Мушкетёры сбили Тойво с ног, повалились на него, стали заламывать руки. Они барахтались в снегу, а из сеней выглядывала мать и детишки.
Тойво принялся кричать, что его незаслуженно мучают, но к этим жалобам вся улица была привыкшая. И тогда он заорал особенно громко и зло, словно хотел кого-то запачкать, но ему не дали.
«Поделом», — подумал Малисон.
— За что его? — Фадей оробел по бродяжьей своей привычке — битому псу только плеть покажи, и весь двор в навозе.
— Должно быть, за дело, — Малисон не питал к убогому тёплых чувств, хотя и не предполагал за ним великих грехов по ничтожному состоянию Глумного. — Выпросил, верно, у кого-то из людей почтенных. Перегнул по дури палку. Сейчас узнаем.

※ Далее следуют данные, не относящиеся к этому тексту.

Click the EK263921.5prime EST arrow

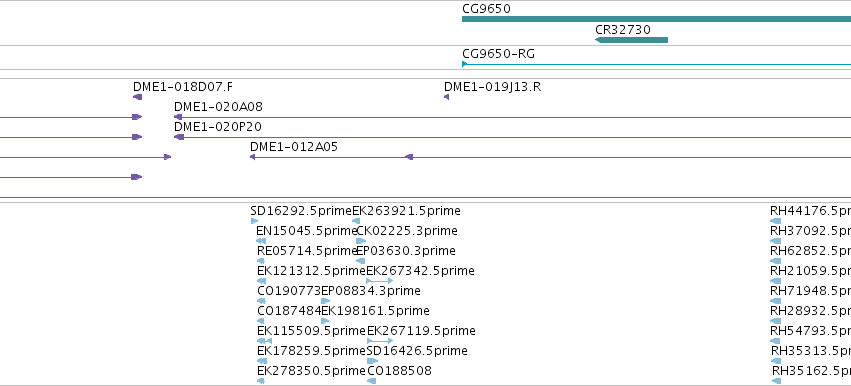(x=356, y=221)
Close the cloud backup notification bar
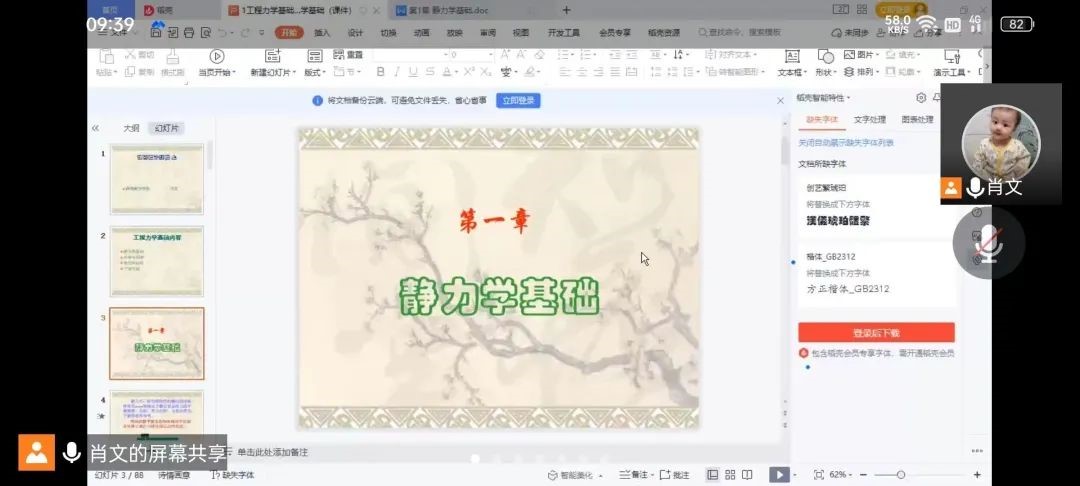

Он заторопился к саням, потому что из избы вышел старший письмоводитель.
Голосящего Тойво закинули в сани лицом вниз. Он задрыгался, но один солдат сел на ноги, другой — на плечи. Ещё двое придерживали с боков. Тойво бился как одержимый. Казалось, силы не иссякают в нём. Возчик тронул коня.
Малисон проводил глазами своего солдата, который бежал сбоку от саней.
— Вечером нам всё расскажет, — бросил Малисон брату и ринулся наперерез выходящему со двора Хайнцу.
— Что тут случилось? Что натворил?
Клаус Хайнц воткнул в снег трость и внимательно посмотрел на купца снизу-вверх, изучающее, по-птичьи.
— Погоди, — он стрельнул глазами на удаляющиеся сани и мушкетёров. — Ты держись за что-нибудь.
— Не томи, деспот.
— За забор ухватись. Скажу — упадёшь.
— С меня угощение в кроге, — пообещал купец, желающий узнать новости первым. — А ты, Фадей, открывай лавку и жди.
Даже в Судный день было не поздно начать торговать.
* * *
Когда Малисон возвратился из «Медного эре», в лавке было не протолкнуться от скопившегося народа. Из приоткрытой двери валил табачный дым, будто заведение Малисона подпалили.
Больше за новостями ходить было некуда. Лавка Валттери Саволайнена была заперта, а сам купец сидел в ратуше и давал показания.
Егор Васильев сын Малисон вошёл в свой магазин, оттолкнув жавшегося на сквозняке Пима де Вриеса.